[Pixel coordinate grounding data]
──────────────────────────────
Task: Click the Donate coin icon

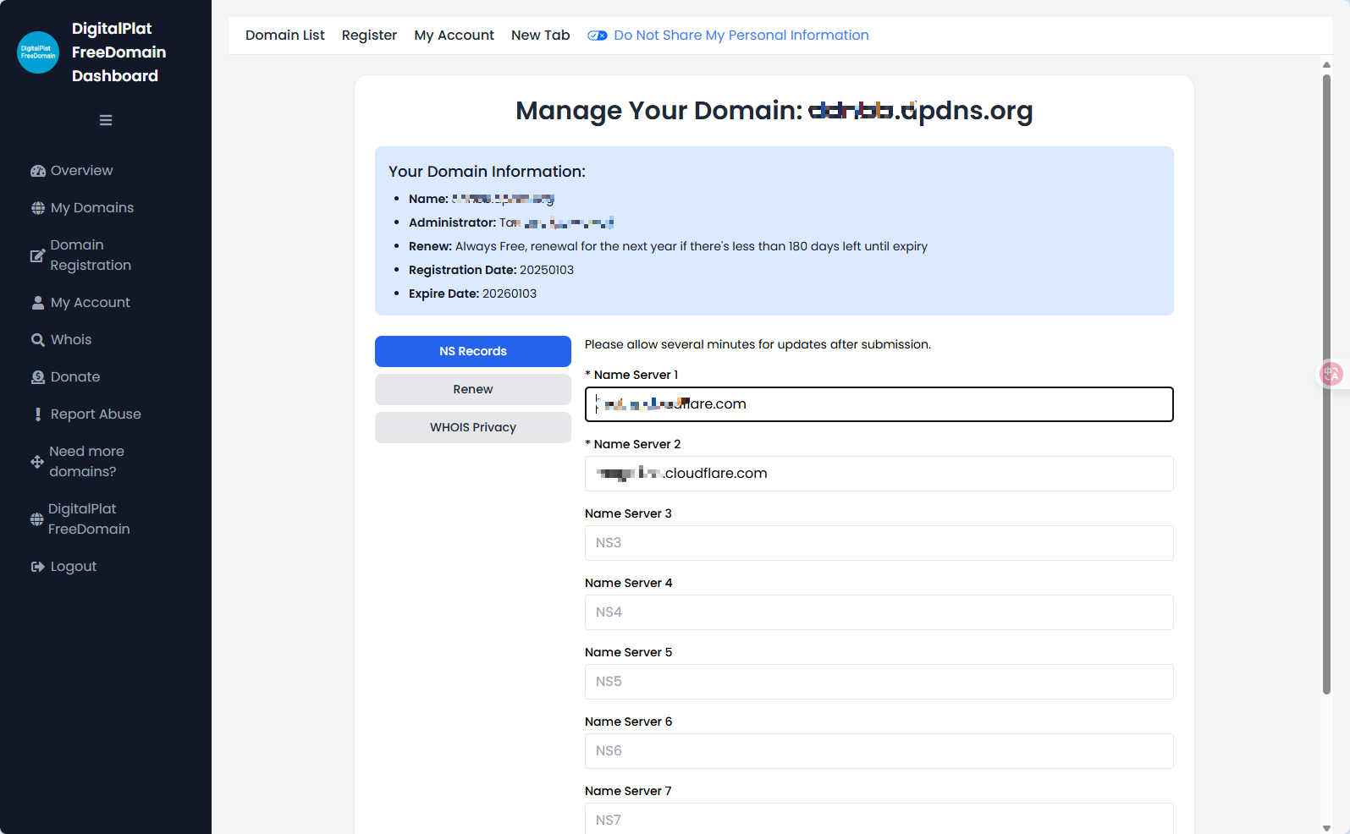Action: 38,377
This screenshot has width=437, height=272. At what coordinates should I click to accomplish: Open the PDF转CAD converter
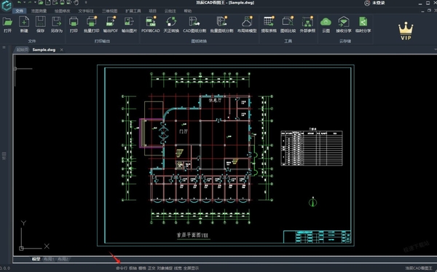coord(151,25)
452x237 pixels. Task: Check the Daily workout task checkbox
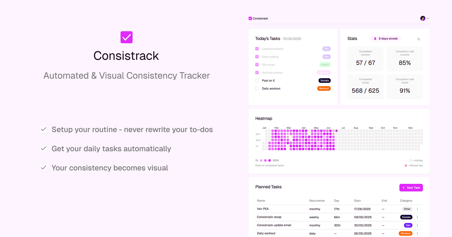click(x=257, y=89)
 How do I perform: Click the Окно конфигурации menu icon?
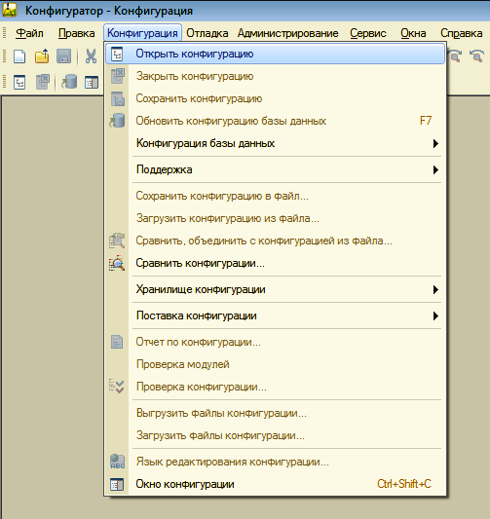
──────────────────────────────
WHAT YOU NEED TO DO: Your reply must match the data above line for line, except that it holds no pictures.

YOUR RESPONSE:
Task: Click the Donate coin icon

Action: 38,377
This screenshot has width=437, height=272. At what coordinates should I click to accomplish: Open the PDF转CAD converter
coord(151,25)
452x237 pixels. Task: Check the Daily workout task checkbox
click(x=257, y=89)
 How do I perform: Click the Окно конфигурации menu icon?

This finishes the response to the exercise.